Using the Pumping Lemma to prove a language is not regular.

Question

I want to know if my proof is wrong and whether what I am doing works.

$$\sigma = \{0, 1\}$$ $$A = \{0^n1^m \mid n < m\}$$

Claim: A is not regular.

Proof:

Assume A is regular. Let p be the pumping length.

Let $S = 0^p1^{p+1}$

$S = xyz$ where $y \neq \varepsilon $ where $ \varepsilon $ is the empty string and $|xy| \leq p$

$y = 0^k$ where $0<k \leq m$

$x = 0^q$ where $0\leq q < m$

$z = 0^{p-k-q}1^{p+1}$

The pumping lemma says that $xyyz \in A $

$$xyyz = 0^q0^k0^k0^{p-k-q}1^{p+1}$$ $$ = 0^{p+k}1^{p+1} $$

Since $p+k \geq p+1$

$0^{p+k}1^{p+1} $ is not an element of $A$. This is a contradiction.
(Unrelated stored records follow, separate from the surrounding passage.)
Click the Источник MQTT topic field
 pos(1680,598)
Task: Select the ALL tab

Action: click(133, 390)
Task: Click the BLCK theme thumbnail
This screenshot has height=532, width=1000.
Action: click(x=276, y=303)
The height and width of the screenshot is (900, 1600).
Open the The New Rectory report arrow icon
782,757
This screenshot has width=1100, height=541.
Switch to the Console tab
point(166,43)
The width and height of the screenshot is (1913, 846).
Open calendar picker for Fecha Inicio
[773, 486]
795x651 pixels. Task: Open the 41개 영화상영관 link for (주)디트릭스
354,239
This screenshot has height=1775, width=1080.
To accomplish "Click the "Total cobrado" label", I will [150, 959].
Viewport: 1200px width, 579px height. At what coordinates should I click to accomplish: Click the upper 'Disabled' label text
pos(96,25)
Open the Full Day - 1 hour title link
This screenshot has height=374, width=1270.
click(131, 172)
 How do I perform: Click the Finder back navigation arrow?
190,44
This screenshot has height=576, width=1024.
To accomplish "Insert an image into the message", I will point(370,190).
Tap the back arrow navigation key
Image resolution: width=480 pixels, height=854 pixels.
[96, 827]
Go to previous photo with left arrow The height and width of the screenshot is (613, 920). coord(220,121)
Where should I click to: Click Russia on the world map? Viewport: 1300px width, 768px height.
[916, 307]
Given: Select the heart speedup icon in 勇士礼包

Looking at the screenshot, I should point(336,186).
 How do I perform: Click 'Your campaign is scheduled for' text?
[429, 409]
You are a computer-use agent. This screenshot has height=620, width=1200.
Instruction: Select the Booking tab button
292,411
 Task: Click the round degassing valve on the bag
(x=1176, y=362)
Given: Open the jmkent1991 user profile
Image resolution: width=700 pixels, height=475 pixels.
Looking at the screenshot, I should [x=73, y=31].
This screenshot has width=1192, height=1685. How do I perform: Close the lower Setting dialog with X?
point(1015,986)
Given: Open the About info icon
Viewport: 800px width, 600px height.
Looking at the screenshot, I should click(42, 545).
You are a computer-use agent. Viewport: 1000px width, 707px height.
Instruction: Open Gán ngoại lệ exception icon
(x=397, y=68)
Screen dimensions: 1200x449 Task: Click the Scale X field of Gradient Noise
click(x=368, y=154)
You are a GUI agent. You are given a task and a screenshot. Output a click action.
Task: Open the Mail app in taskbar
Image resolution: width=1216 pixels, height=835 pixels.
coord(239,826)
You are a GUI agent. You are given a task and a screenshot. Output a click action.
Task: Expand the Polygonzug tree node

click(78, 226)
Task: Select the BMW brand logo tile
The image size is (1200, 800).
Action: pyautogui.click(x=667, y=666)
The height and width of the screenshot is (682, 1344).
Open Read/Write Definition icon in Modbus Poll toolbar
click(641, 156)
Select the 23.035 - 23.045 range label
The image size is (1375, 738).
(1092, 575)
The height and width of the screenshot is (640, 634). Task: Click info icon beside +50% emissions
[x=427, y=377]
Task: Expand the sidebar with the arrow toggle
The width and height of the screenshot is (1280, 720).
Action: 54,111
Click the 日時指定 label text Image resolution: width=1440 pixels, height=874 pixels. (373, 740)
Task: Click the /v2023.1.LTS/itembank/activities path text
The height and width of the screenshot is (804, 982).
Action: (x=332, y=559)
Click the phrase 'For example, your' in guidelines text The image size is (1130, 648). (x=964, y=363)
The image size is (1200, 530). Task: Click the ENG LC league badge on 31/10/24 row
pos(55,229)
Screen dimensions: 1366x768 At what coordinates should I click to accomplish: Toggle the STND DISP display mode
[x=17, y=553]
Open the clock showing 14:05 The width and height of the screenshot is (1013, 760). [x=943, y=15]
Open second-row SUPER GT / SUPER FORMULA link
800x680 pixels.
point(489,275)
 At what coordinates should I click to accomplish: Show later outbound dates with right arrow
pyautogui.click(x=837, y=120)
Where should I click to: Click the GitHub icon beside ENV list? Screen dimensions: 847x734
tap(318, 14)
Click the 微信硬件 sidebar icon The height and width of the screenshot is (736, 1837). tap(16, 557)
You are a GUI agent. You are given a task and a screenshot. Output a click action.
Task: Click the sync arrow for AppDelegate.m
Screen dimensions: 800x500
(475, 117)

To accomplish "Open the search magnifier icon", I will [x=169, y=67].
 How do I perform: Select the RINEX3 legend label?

Therefore, A is not regular.

Answer 1

Your argument is correct, but its presentation could be improved. As written, it looks like you choose $x, y, z$ and then apply the pumping lemma to conclude that $xy^2z \in A$. However, the pumping lemma asserts the existence of such $x, y, z$.

So, that part is better phrased as "Let $S = 0^p1^{p+1}$. By the pumping lemma there are $x, y \neq \epsilon, z$ such that $S = xyz$, $|xy| \leq q$, and that $xy^lz \in A$ for all $l$. Then $x = 0^q$ for some $q$, $y = 0^k$ for some $k > 0$, etc.".